** Begin Record list **
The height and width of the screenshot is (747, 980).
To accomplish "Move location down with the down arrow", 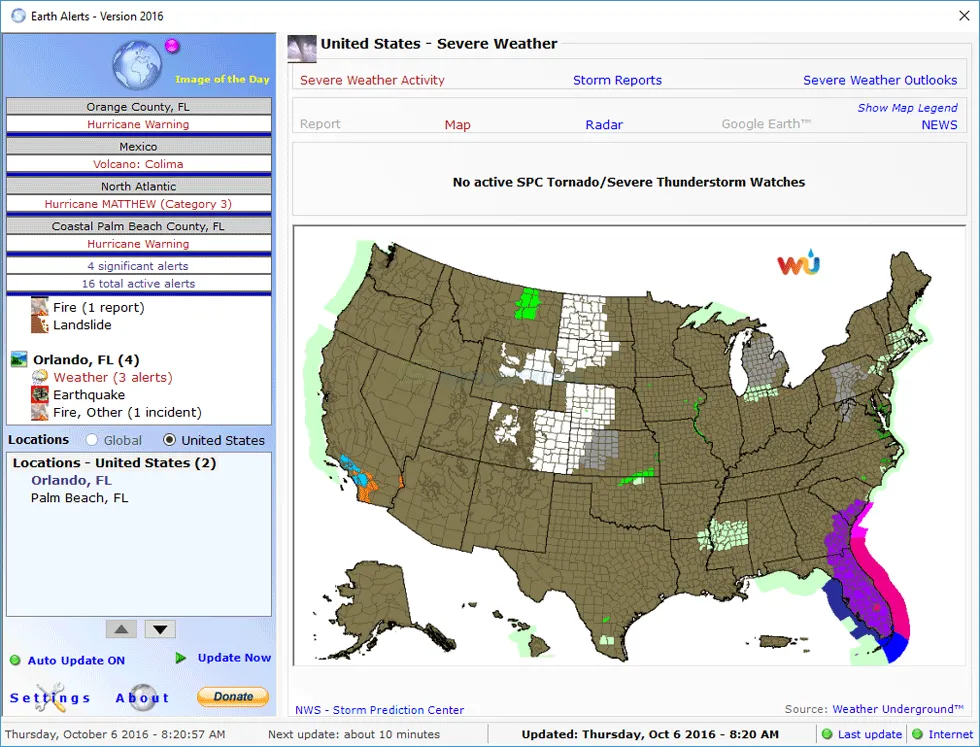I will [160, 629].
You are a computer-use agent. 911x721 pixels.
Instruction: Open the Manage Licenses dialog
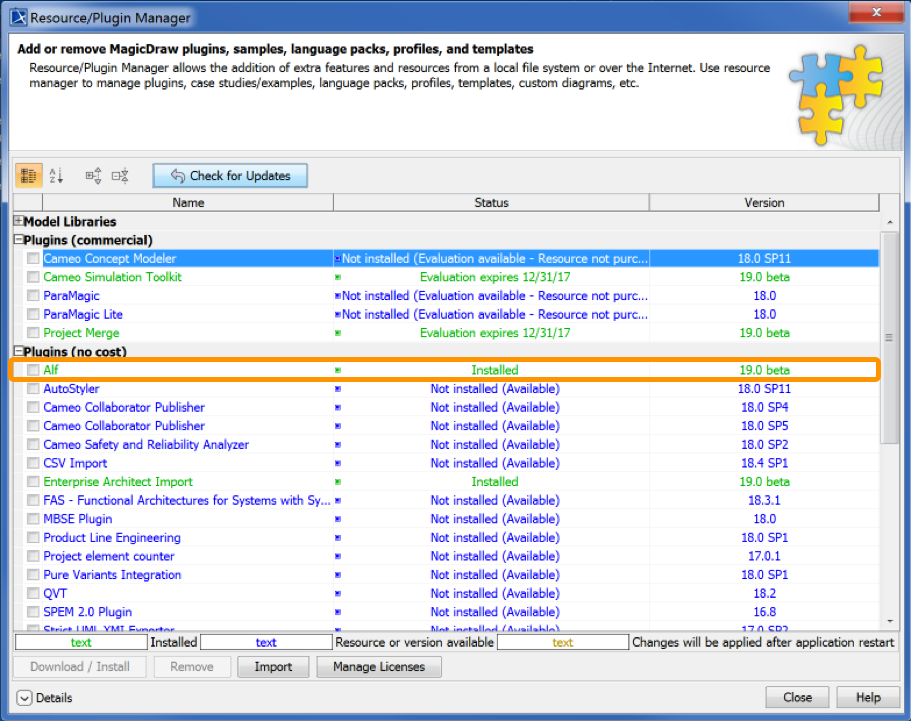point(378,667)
** End Record list **
§ **Stated exercise**: List the lines of the material as a numbered list, starting with the line that contains "You are a computer-use agent. 911x721 pixels." and going through the end of the material. Skip blank lines and leave out the pictures.

§ **Exercise result**:
1. You are a computer-use agent. 911x721 pixels.
2. Instruction: Open the Manage Licenses dialog
3. point(378,667)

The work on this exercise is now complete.